Risotto al Barolo - An Inspired Version

Risotto al Barolo con Uve Arrostita

Where the traditional Risotto al Barolo seduces you with subtly, this dish is all about exciting flavors that come together in perfect unity to please the senses.  Sweet meets salty, meets acidity on the palate and leaves you wanting for another bite.  This is the crowd pleaser and the showstopper.

7 Tbls. butter
1-½ quarts of chicken stock
2 cups risotto rice (Arborio, Cannaroli or Vialone nano)
½ red onion (small dice)
1 ¼ cups Barolo (Not a modern style.  Stay away from bottles aged in new oak.)
3 Tbls of pancetta or prosciutto (small dice)
½ cup of carrot (fine dice)
1 cup of grated Parmigiano-Reggiano
2 tsp fresh chopped parsley
Salt and pepper to taste
1 cup of red seedless grapes (for garnish)

Preheat your oven to 250 degrees.  Line a sheet pan with parchment paper and spread out one cup of small, red seedless grapes.  Place them in the oven and allow to roast for one hour.   When they are done, move to an area to cool completely.

Place the stock in a pot over a low flame and allow it to come to a simmer.
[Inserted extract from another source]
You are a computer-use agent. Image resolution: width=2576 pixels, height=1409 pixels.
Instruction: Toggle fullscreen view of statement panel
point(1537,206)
In a sauté pan, add five tbls of butter and place over a medium flame.  Once the butter has melted, add the small dice of pancetta.  Allow the pancetta to cook for five minutes and add the carrots.  After about two minutes, add the onions.  Allow the mixture to sweat in the butter until the onions become translucent.  Next, add the rice.  Stir to assure that the rice is coated in the butter and allow it to toast slightly, but do not allow it to take on any color.
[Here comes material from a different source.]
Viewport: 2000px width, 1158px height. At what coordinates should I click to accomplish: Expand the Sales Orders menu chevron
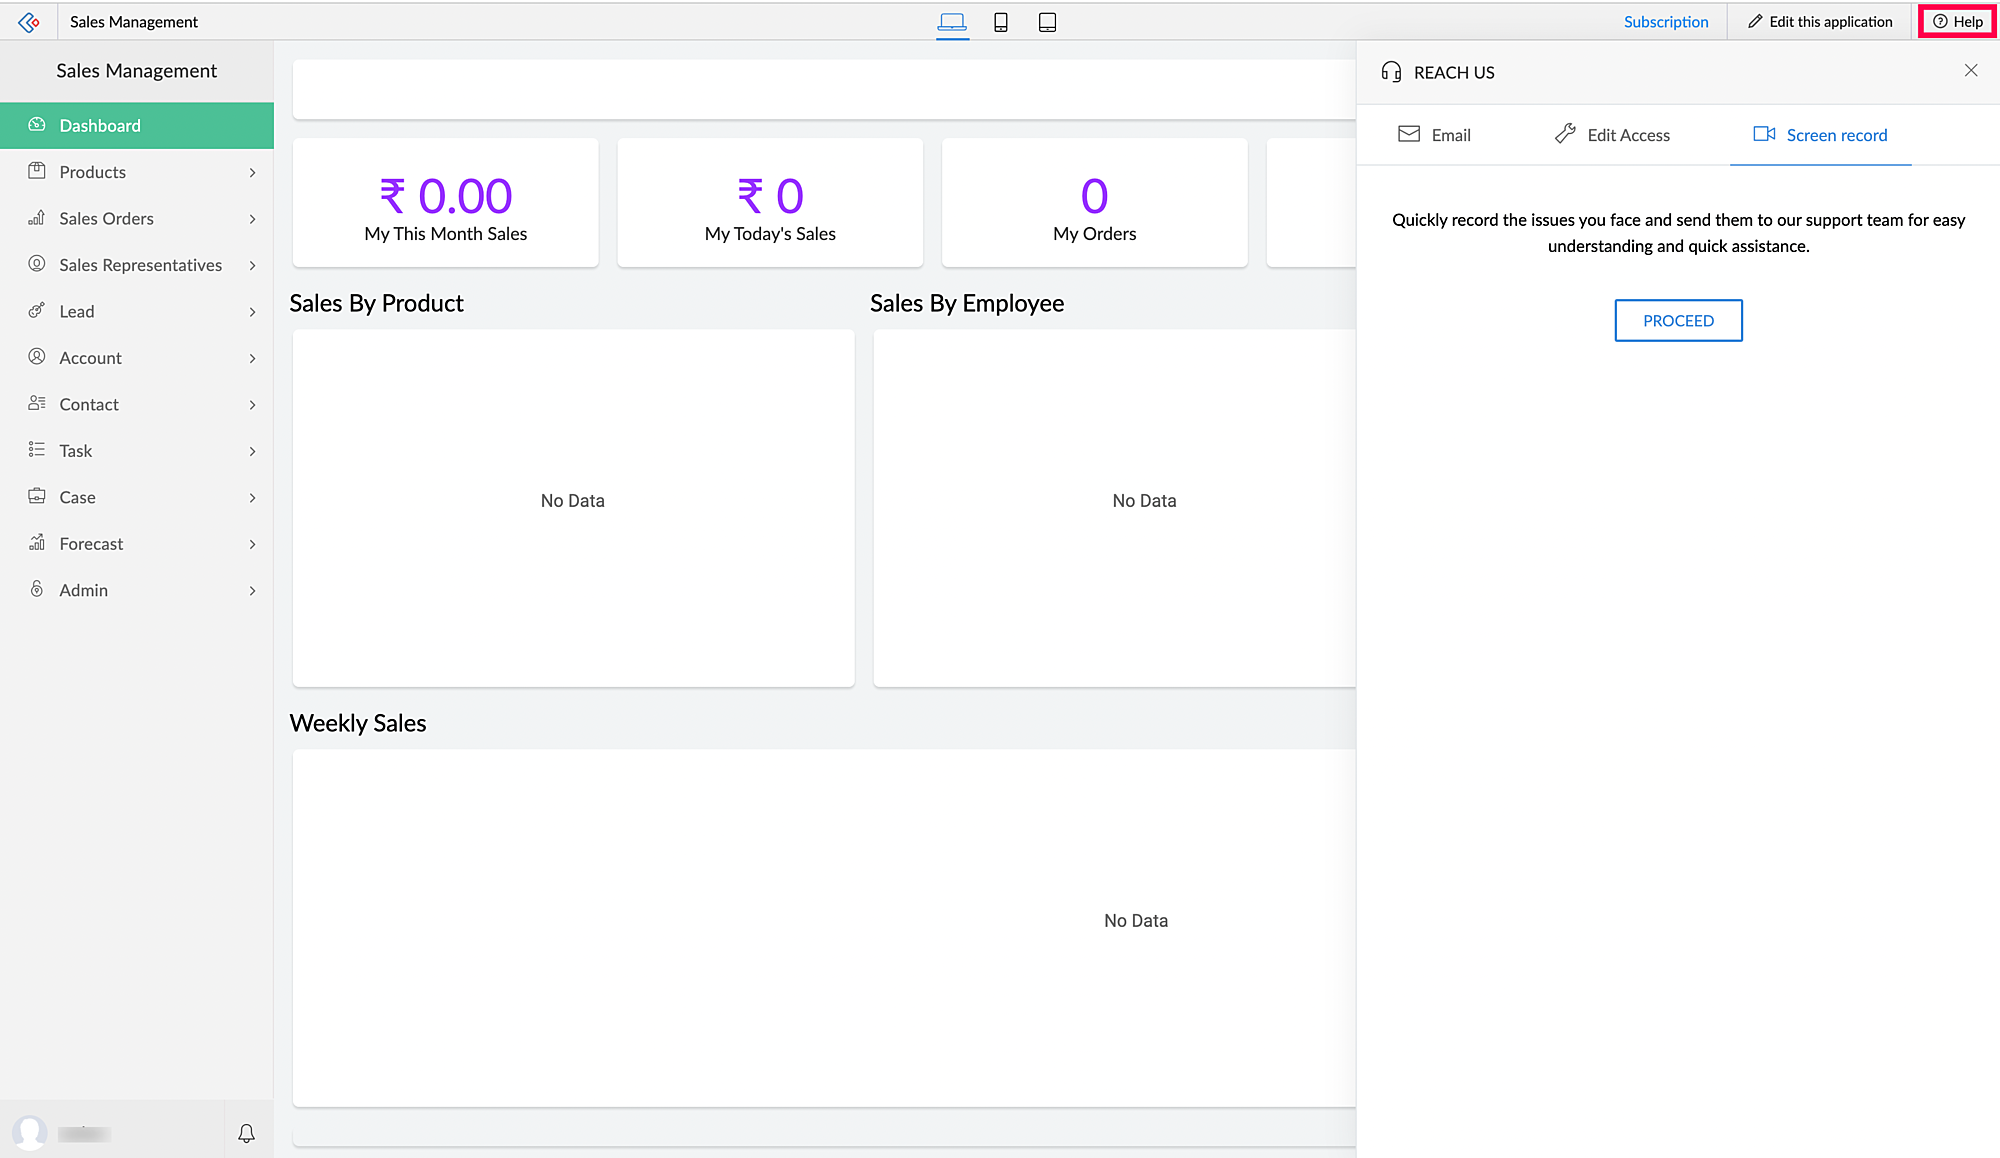coord(252,219)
Add the Barolo to the pan and increase the flame to medium high.  Set a timer for 20 minutes as a guide.  Stirring constantly, allow the Barolo to cook until it has cooked down by half. 
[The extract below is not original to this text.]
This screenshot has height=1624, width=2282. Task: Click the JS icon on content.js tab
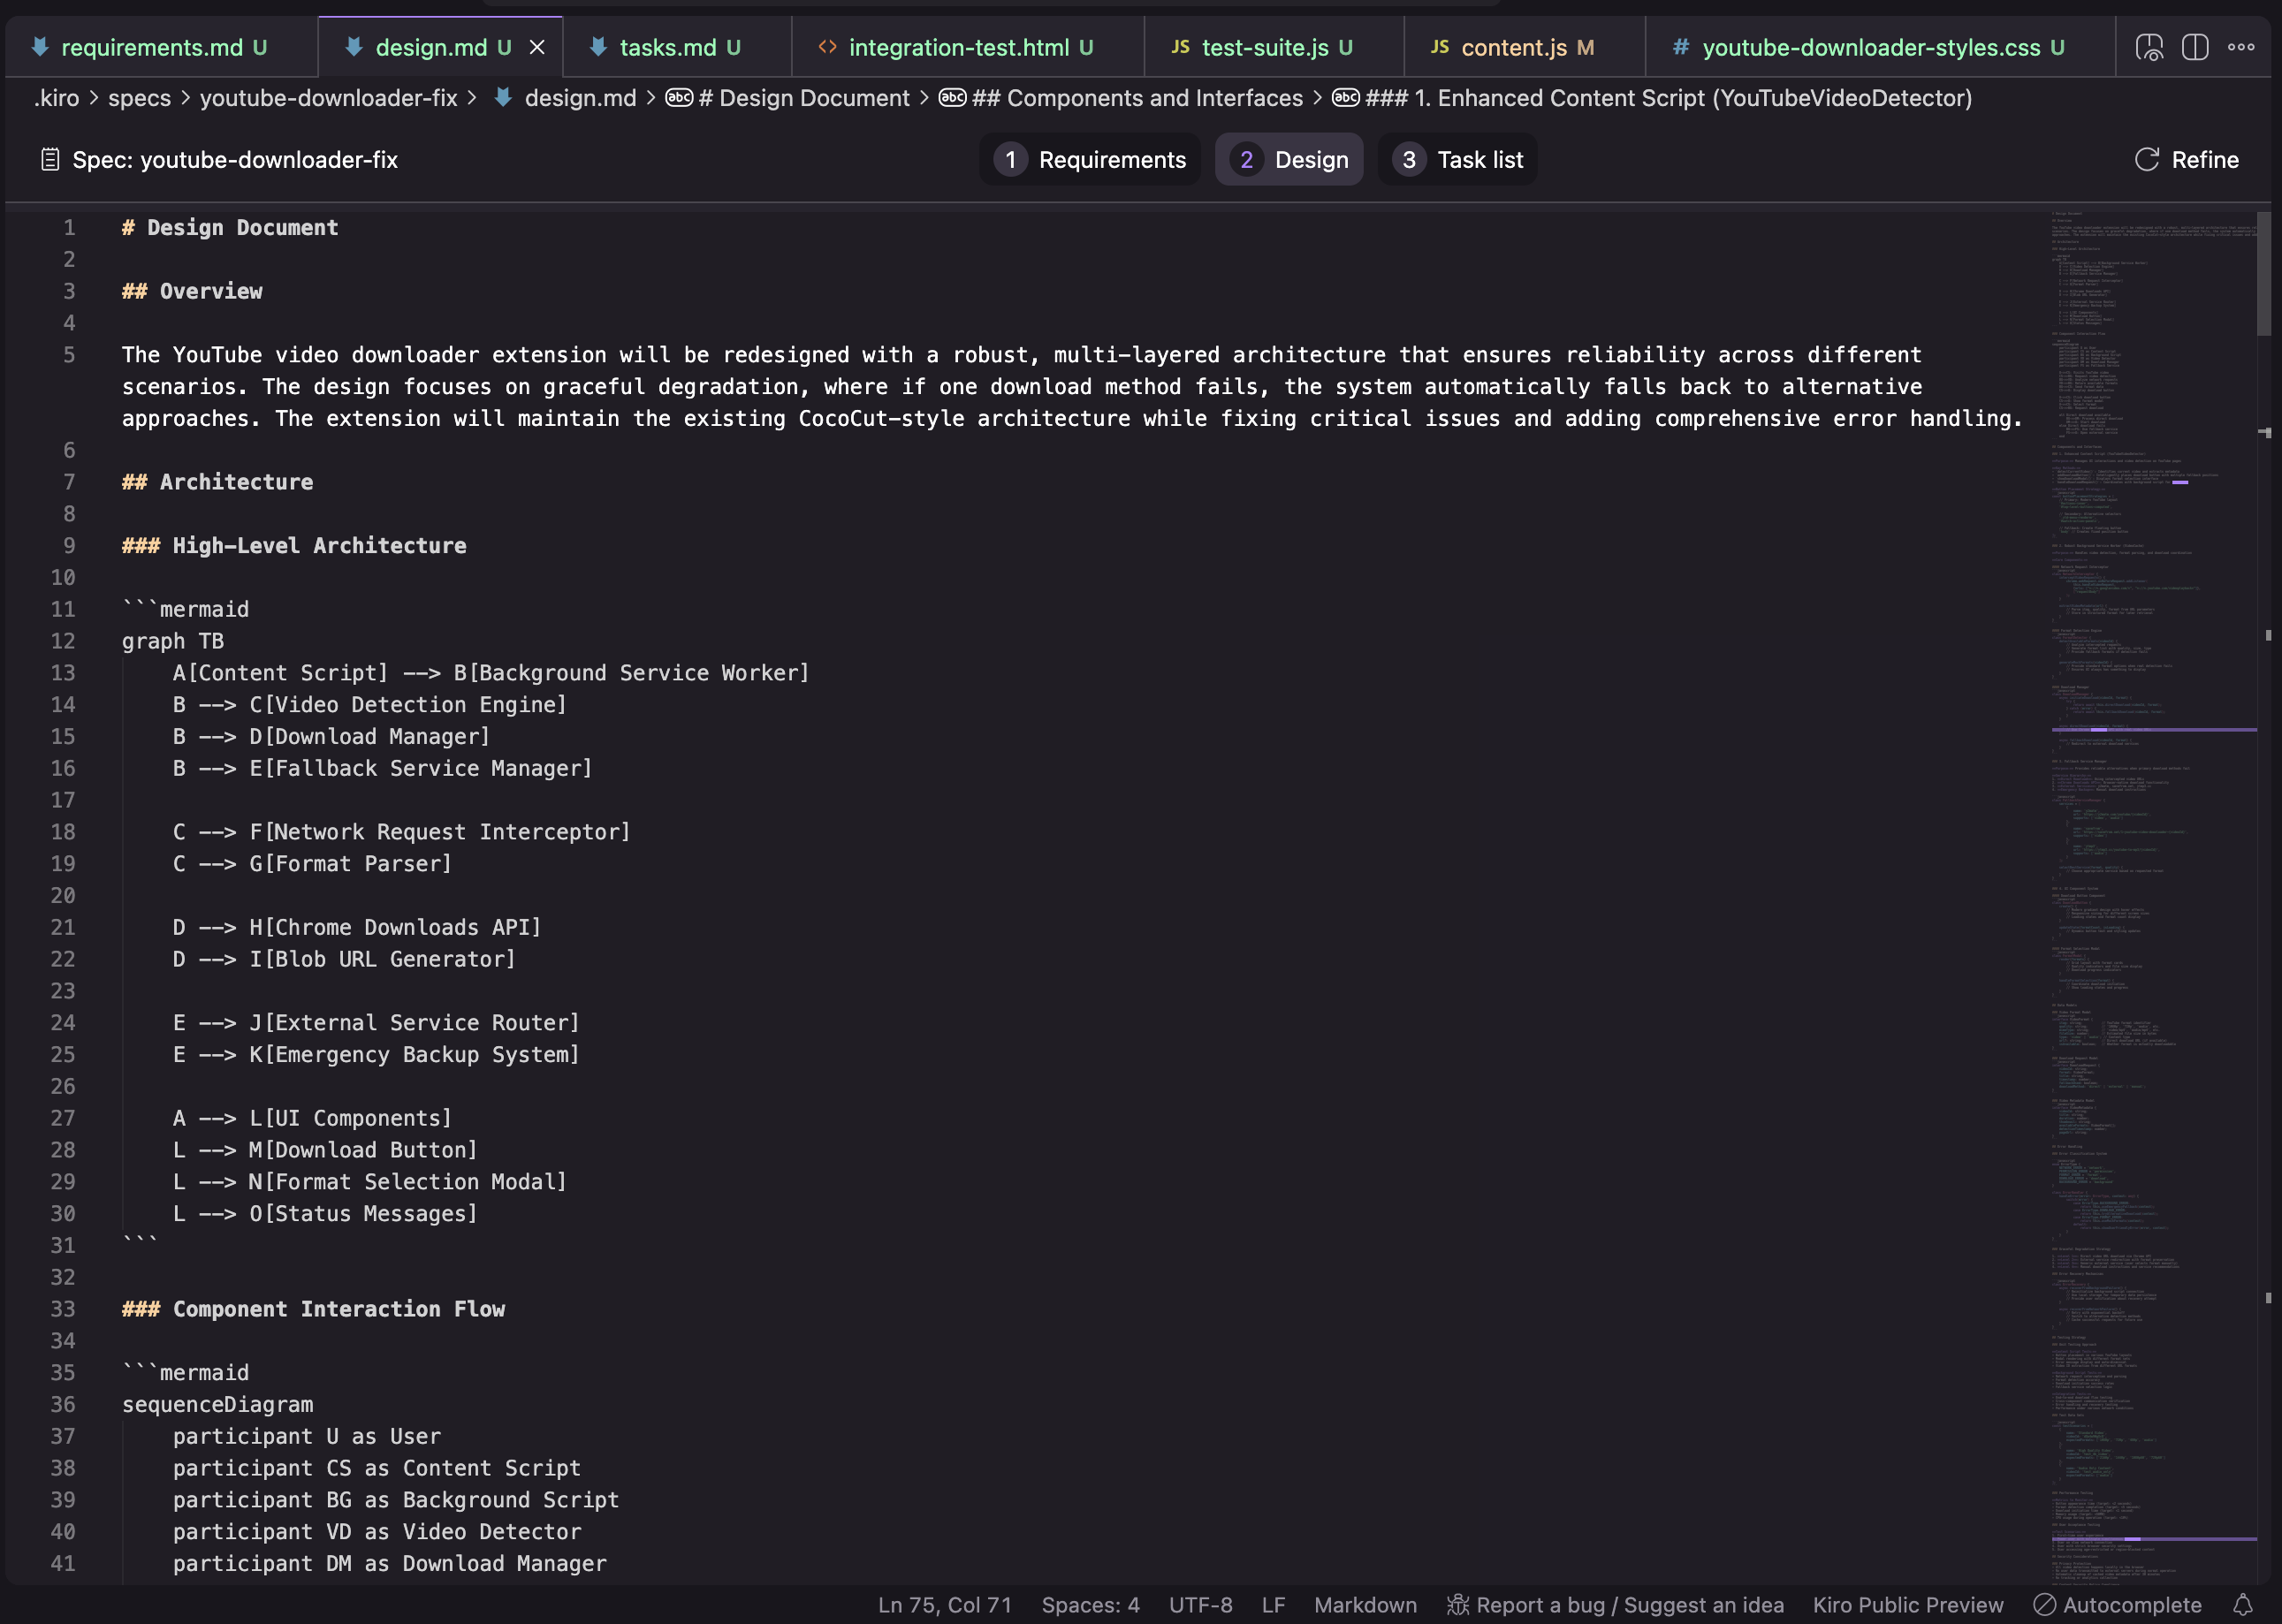1440,46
Next, reduce the heat back to medium and add a ladle of stock while constantly stirring.   Each time the stock cooks down to the point where the rice begins to form trails in the pan as the spoon stirs it, add another ladle of stock.  When there is about 10 minutes left on the timer, sprinkle a small pinch of salt into the risotto (remember that the pancetta adds saltiness).

Continue stirring and adding stock as needed until the timer reads three minutes remaining.  It is at this time that you should taste for seasoning and doneness.  A proper al dente should have a very slight crunch to it at its core.  Be careful, at this time, that you don’t add too much stock, but also keep in mind that the 20-minute timer is only a guide and that its taste that will really tell you when it’s done.

When the risotto is al dente, remove it from the heat.  Add the last two tbls of butter and the Parmigiano-Reggiano cheese, a few cracks of fresh pepper, and stir to combine.  Cover for one minute to allow the rice settle. 

You are ready to plate. If the rice is too thick, you can add a small ladle of stock, to liven it up.  Plate the risotto into small heated bowls, sprinkle with parsley and spread out some of the roasted grapes on top.  Serve.